Jump to Main Content
Induction of Cd36 expression elicited by fish oil PUFA in spontaneously hypertensive rats
- Alexander Aguilera, A., Hernandez Diaz, G., Lara Barcelata, M., Angulo Guerrero, O., Oliart Ros, R.M.
- Journal of nutritional biochemistry 2006 v.17 no.11 pp. 760-765
- rats, animal disease models, portal hypertension, metabolic syndrome, etiology, chromosome elimination, fish oils, omega-3 fatty acids, polyunsaturated fatty acids, dietary fat, fat intake, nutrition-genotype interaction, free fatty acids, peroxisomes, messenger RNA, blood lipids, low density lipoprotein, high density lipoprotein, insulin, triacylglycerols
- Cd36 is an integral membrane glycoprotein expressed on the surface of cells active in fatty acid metabolism (adipocytes, muscle cells, platelets, monocytes, heart and intestine cells).
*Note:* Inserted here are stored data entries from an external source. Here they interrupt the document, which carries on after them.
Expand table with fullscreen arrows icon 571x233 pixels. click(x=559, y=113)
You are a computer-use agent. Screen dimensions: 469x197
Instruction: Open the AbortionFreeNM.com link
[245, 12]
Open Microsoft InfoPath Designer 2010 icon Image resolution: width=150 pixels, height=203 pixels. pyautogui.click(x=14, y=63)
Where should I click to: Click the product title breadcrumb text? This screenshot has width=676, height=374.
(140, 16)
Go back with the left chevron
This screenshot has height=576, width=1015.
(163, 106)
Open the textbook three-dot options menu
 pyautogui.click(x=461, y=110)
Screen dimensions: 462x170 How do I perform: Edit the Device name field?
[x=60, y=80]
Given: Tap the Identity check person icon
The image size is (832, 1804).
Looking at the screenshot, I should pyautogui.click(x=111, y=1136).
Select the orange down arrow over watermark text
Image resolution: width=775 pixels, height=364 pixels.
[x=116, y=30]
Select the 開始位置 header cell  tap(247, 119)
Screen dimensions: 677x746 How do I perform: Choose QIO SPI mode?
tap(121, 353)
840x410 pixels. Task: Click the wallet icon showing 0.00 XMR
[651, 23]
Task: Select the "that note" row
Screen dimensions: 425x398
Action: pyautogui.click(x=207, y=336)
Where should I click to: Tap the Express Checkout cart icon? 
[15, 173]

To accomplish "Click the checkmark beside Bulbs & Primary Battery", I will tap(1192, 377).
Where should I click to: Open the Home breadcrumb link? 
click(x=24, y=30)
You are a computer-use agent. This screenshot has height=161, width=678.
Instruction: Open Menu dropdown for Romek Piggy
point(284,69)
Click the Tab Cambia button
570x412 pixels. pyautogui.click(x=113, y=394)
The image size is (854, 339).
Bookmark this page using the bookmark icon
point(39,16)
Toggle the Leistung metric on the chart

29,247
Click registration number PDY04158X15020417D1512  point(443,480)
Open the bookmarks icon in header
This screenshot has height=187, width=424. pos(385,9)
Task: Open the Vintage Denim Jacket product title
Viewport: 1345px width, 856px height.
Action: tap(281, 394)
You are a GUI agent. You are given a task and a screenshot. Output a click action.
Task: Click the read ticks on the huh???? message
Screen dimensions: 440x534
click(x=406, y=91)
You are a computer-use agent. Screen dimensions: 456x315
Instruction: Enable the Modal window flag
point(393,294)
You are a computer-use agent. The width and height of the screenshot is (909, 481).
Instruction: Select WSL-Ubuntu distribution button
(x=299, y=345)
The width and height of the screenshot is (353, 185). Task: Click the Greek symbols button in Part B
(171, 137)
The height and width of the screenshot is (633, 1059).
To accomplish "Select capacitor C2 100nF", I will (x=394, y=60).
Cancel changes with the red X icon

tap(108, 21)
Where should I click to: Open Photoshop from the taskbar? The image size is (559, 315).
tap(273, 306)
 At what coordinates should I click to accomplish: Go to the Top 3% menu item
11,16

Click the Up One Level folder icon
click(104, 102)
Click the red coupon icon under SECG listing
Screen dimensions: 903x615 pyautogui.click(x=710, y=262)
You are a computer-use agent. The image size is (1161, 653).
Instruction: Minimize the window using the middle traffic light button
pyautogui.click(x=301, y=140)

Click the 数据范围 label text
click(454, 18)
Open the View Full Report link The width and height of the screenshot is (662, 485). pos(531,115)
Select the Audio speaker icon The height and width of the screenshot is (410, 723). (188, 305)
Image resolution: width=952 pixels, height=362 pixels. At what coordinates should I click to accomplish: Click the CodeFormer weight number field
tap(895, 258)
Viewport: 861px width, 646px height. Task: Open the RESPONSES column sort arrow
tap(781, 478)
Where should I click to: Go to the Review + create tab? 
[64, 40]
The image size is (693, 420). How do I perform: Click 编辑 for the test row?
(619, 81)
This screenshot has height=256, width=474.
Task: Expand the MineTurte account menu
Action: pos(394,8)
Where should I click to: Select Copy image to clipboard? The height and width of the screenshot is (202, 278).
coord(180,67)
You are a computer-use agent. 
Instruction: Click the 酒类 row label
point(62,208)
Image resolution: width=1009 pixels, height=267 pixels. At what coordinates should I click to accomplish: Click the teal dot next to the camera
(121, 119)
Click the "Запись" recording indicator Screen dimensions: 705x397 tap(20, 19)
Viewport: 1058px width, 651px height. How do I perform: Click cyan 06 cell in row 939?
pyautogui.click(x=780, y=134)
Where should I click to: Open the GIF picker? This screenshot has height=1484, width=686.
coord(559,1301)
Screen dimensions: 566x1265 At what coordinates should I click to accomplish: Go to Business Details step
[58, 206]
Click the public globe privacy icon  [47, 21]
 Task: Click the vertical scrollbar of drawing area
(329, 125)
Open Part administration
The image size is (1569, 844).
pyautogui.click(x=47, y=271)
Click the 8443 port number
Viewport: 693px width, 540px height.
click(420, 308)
This protein plays diverse functions including uptake of long-chain fatty acids and oxidized low-density lipoproteins. A recent report demonstrates that Cd36 deficiency underlies insulin resistance, defective fatty acid metabolism and hypertriglyceridemia in spontaneously hypertensive rats (SHRs). Cd36 is a tightly regulated protein whose expression is modulated through peroxisome proliferator-activated receptor (PPAR) transcription factors, by conditions that alter lipid metabolism such as diabetes mellitus and high-fat feeding. The purpose of this study was to evaluate the effect of dietary fish oil, rich in n-3 polyunsaturated fatty acids (PUFAs), on metabolic parameters and on the expression levels of Cd36 in adipose tissue in the SHR. Spontaneously hypertensive rats showed lower Cd36 mRNA levels when compared to Kyoto-Wistar (KW) rats (control). After 6 weeks of fish oil (FO) administration, this group of SHRs (FO-SHR) presented increased levels of Cd36 mRNA, concomitantly with decreased insulin, free fatty acids (FFAs), triglycerides, cholesterol, LDL, HDL, total lipids and blood pressure, in comparison to control rats that received a corn-canola oil diet. The study confirmed the beneficial effects of fish oil administration on the metabolic syndrome, suggesting that the induction of Cd36 expression could be one of the molecular mechanisms elicited by fish oil PUFAs.